Extrait de chronique:
----

Le Wydad, le Mondial des Clubs et la «Niya» de Regragui

ChroniqueAvant chaque Mondial, les observateurs faisaient mine de croire en une divine surprise venue du continent africain. Parfois par naïveté, le plus souvent par complaisance. Et au final, quelques étincelles, un semblant d’efficacité, un petit zeste de spectacle, et pas grand-chose à célébrer. Et puis il y a eu le Qatar. Regragui. Les Lions.

Le 13/06/2025 à 15h24

Depuis quelques semaines, les Marocains et les Wydadis en particulier se découvrent des envies de grand large, un parfum d’aventure dans les narines, un petit quelque chose de Christophe Colomb dans les crampons. Qu’on se rassure: il ne s’agit pas de traverser l’Atlantique à bord d’une patéra, ni de débarquer pour y massacrer quelques milliers d’Amérindiens (pardon, il ne faut plus dire «Indiens», paraît qu’ils n’aiment pas trop). Non, le dénominateur commun entre nos compatriotes et l’explorateur génois s’arrête à cette farouche volonté d’exister sur le Nouveau Continent. Colomb avait sa caravelle. Le WAC, lui, a son football.

Le Wydad s’apprête donc à écrire un nouveau chapitre de sa légende. Rendez-vous du 14 juin au 13 juillet aux États-Unis pour une Coupe du Monde des Clubs au format inédit: 32 équipes, des affiches de gala et un niveau d’exigence jamais vu dans l’histoire du tournoi.

Pourtant, cette compétition ne fait pas l’unanimité. En Europe, les critiques fusent. Beaucoup s’interrogent sur la pertinence d’un tel événement pour des joueurs déjà épuisés par un calendrier surchargé. Le rythme est infernal, la fatigue bien réelle, et certains voient dans ce Mondial des clubs un caprice de plus signé FIFA. Mais pendant que les uns râlent, les autres foncent. Et des clubs comme le Wydad, Al Ahly, l’Espérance et autres Sundowns, eux, ne comptent pas laisser passer leurs chances.

Il n’y a pas si longtemps, le foot mondial tournait exclusivement autour de l’Europe. On suivait la Liga comme un feuilleton, on se prosternait devant la Premier League, on se moquait gentiment de la Ligue 1. On se régalait avec la Ligue des Champions, on digérait devant la Ligue Europa, et on finissait le repas avec les qualifs de l’Euro. Les stars du ballon rond jouaient en Europe, point final. Et dès que tout ce beau monde partait en vacances, on se retrouvait un peu esseulés… et totalement désœuvrés.

----

Lignes d’origine:
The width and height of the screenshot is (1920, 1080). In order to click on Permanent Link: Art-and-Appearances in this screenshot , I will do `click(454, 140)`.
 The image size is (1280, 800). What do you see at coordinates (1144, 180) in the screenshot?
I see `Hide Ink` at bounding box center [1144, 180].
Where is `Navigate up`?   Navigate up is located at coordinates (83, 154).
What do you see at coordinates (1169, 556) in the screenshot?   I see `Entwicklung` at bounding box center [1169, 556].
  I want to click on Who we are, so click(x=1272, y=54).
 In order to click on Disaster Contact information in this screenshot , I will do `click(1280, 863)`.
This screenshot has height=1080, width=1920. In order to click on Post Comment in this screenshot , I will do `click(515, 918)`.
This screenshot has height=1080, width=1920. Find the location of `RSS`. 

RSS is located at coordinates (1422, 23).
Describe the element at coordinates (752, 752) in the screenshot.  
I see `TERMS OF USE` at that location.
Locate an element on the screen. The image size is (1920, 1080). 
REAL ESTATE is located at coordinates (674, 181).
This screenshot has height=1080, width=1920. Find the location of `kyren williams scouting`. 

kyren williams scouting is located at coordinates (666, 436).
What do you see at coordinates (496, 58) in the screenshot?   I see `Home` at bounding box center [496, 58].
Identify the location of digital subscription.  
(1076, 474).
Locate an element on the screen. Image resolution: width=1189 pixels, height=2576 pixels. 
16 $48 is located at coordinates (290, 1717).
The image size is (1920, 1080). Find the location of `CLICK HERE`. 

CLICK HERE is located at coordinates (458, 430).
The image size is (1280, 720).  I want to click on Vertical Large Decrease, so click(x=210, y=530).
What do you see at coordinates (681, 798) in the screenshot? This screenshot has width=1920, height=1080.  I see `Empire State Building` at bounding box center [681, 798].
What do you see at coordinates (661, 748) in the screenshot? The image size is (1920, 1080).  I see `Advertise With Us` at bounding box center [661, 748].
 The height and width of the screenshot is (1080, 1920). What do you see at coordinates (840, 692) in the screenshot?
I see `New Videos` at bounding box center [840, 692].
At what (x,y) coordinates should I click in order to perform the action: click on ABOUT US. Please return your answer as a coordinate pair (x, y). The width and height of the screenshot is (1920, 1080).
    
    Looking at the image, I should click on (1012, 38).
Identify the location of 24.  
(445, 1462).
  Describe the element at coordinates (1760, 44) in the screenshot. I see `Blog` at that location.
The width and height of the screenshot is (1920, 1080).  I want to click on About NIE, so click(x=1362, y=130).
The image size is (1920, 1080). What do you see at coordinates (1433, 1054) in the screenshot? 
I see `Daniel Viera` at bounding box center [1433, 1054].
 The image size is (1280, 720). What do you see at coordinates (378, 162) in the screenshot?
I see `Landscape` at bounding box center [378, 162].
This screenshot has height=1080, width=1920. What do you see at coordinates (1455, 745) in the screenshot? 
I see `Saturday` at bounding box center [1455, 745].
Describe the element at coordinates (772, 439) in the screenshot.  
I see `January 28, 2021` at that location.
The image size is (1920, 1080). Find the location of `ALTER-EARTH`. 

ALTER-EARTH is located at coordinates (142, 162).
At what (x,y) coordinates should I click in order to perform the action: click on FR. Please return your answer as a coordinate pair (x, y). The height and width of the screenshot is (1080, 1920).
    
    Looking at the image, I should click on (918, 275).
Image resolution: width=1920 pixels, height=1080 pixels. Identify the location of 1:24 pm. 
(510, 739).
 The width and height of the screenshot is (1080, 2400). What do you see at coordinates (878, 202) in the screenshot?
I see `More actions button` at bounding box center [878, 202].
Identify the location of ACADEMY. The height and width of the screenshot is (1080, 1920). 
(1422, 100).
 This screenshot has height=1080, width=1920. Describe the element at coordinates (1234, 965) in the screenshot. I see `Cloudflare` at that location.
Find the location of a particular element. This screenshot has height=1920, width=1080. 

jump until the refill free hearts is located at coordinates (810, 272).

----

Consigne: Réécrivez le passage de la chronique allant de « Le Wydad s’apprête » jusqu’à « l’histoire du tournoi. » en changeant « affiches de gala » en « affiches prestigieuses ». Appuyez-vous uniquement sur la chronique.

Exercice corrigé:
Le Wydad s’apprête donc à écrire un nouveau chapitre de sa légende. Rendez-vous du 14 juin au 13 juillet aux États-Unis pour une Coupe du Monde des Clubs au format inédit: 32 équipes, des affiches prestigieuses et un niveau d’exigence jamais vu dans l’histoire du tournoi.